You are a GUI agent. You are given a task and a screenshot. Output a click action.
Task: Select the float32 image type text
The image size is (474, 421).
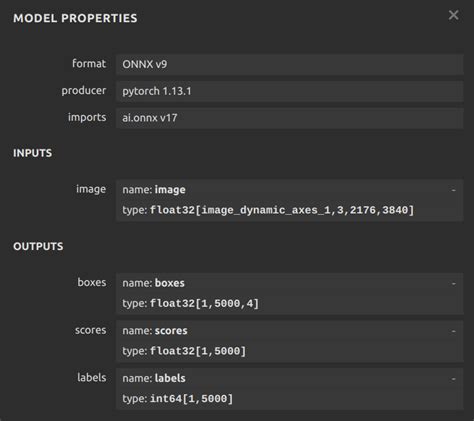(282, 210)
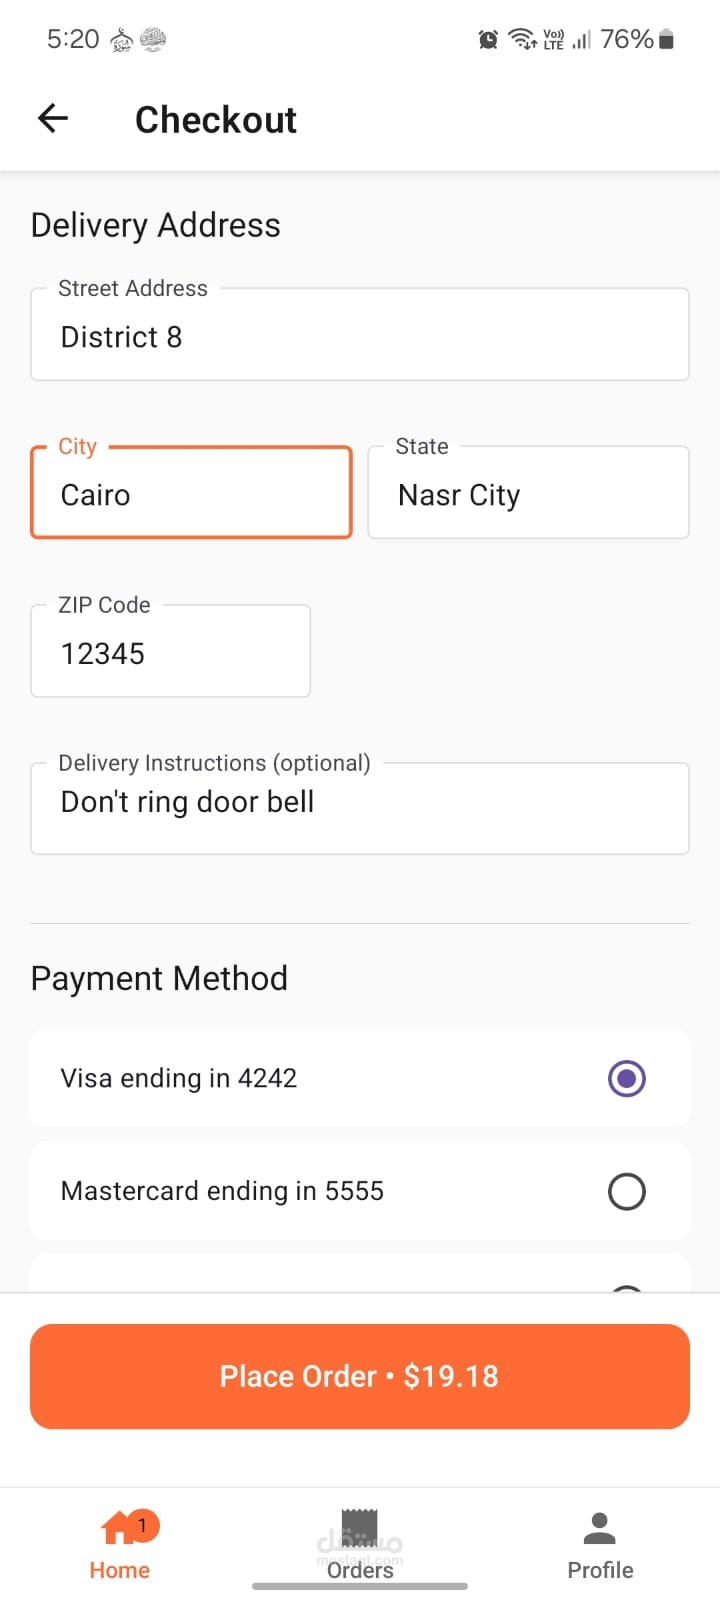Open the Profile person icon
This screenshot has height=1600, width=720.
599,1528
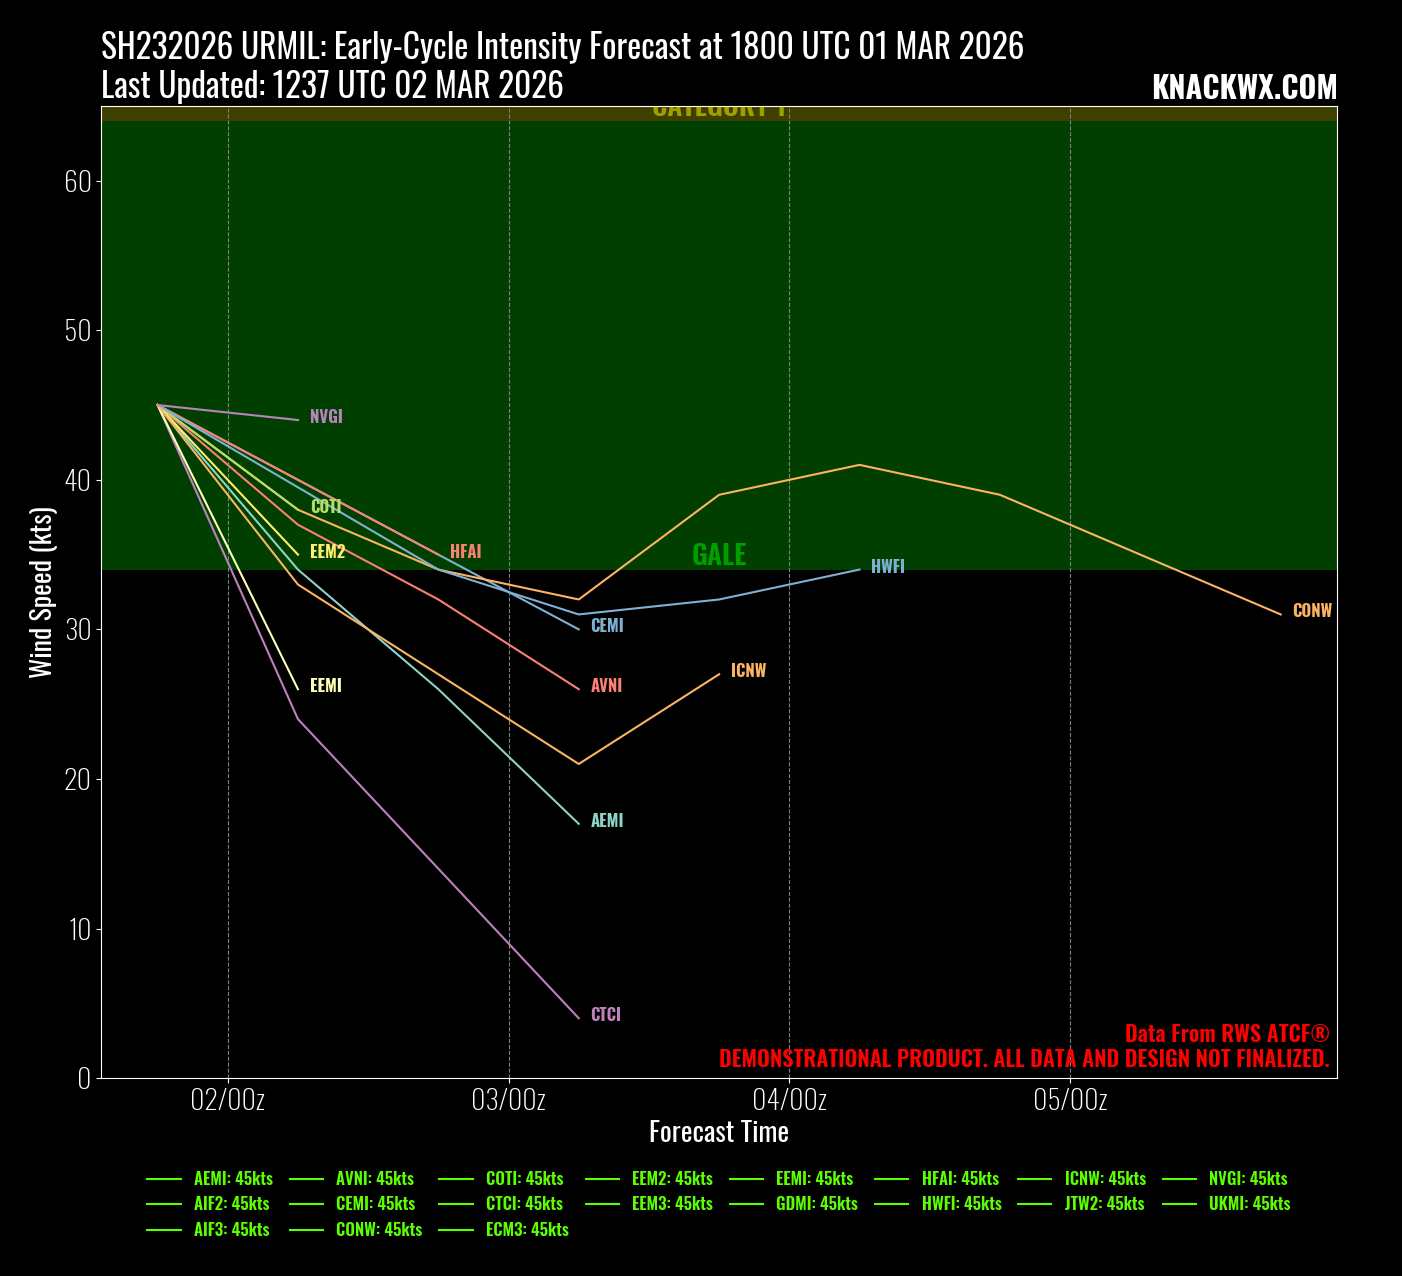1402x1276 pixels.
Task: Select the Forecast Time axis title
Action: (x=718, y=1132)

---

- Work instruction: Only the text of the records above is to be reproduced, exactly as given; the pictures are dropped.

- Solution:
You are a GUI agent. You are given a task and a screenshot. Output a click action.
Task: Select the float32 image type text
The image size is (474, 421).
(282, 210)
Open the Profile person icon
This screenshot has height=1600, width=720.
599,1528
1402x1276 pixels.
Task: Select the Forecast Time axis title
Action: (x=718, y=1132)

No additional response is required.